📊 What the new data cover
This article presents a newly assembled dataset documenting electoral alliances (coligações) formed to contest Brazilian general elections from 1986 to 2014. The collection records alliances across both gubernatorial and national lower-house contests, allowing direct comparison of coordination across offices.
🔗 How alliances across offices are linked
Evidence shows that alliances created for gubernatorial and lower-house elections are not independent: many are joint strategies that span concomitant contests.
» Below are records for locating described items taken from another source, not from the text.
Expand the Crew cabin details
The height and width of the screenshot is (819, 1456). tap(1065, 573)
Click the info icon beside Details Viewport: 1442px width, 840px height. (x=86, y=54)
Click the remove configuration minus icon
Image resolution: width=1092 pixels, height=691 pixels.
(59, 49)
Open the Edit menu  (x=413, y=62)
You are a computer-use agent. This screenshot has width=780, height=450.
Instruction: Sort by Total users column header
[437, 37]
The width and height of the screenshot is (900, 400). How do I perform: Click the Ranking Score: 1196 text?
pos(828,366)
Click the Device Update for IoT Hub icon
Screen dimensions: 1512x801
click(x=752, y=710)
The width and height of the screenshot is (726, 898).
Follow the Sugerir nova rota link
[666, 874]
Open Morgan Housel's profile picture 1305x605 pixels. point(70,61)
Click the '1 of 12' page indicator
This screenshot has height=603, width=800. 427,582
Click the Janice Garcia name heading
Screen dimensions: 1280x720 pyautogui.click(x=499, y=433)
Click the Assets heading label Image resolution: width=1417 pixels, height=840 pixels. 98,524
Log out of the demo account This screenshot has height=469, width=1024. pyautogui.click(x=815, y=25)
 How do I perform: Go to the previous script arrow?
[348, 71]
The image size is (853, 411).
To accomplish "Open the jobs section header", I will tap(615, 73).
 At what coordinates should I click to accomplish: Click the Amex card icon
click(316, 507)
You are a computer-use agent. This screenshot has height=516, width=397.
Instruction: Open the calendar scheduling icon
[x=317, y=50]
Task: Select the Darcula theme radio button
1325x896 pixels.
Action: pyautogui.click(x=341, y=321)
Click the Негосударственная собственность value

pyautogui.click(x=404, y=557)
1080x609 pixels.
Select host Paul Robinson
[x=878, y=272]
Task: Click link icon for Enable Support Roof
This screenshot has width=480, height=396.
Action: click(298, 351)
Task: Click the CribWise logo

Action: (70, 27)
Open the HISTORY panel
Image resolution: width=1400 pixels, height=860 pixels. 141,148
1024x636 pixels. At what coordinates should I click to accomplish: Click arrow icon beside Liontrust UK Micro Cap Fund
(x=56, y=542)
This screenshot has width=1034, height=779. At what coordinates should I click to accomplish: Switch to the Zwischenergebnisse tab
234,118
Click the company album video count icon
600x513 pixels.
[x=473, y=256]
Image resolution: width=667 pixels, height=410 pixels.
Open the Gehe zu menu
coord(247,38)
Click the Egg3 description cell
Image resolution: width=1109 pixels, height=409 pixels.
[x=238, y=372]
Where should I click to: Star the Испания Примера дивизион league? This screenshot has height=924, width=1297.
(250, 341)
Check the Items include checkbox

Those joint alliances operate as complex coordination mechanisms used to manage the entry and withdrawal of candidates across offices that are governed by different electoral rules.
📌 Key findings
- Joint alliance strategies produce interlinked dynamics across levels: party concentration in subnational executive (gubernatorial) contests and party fragmentation in the national lower house.
- These contrasting patterns are driven by the emergence of political parties that specialize in contesting particular offices, prompting parties to enter or withdraw strategically across simultaneous elections.
💡 Why it matters
The results reveal that multi-office coordination—shaped by differing rules for concurrent contests—helps explain major features of the Brazilian party system: concentrated competition for governors and fragmented competition in the lower house. Understanding these coordination strategies is essential for interpreting party behavior and institutional effects in multi-level electoral settings.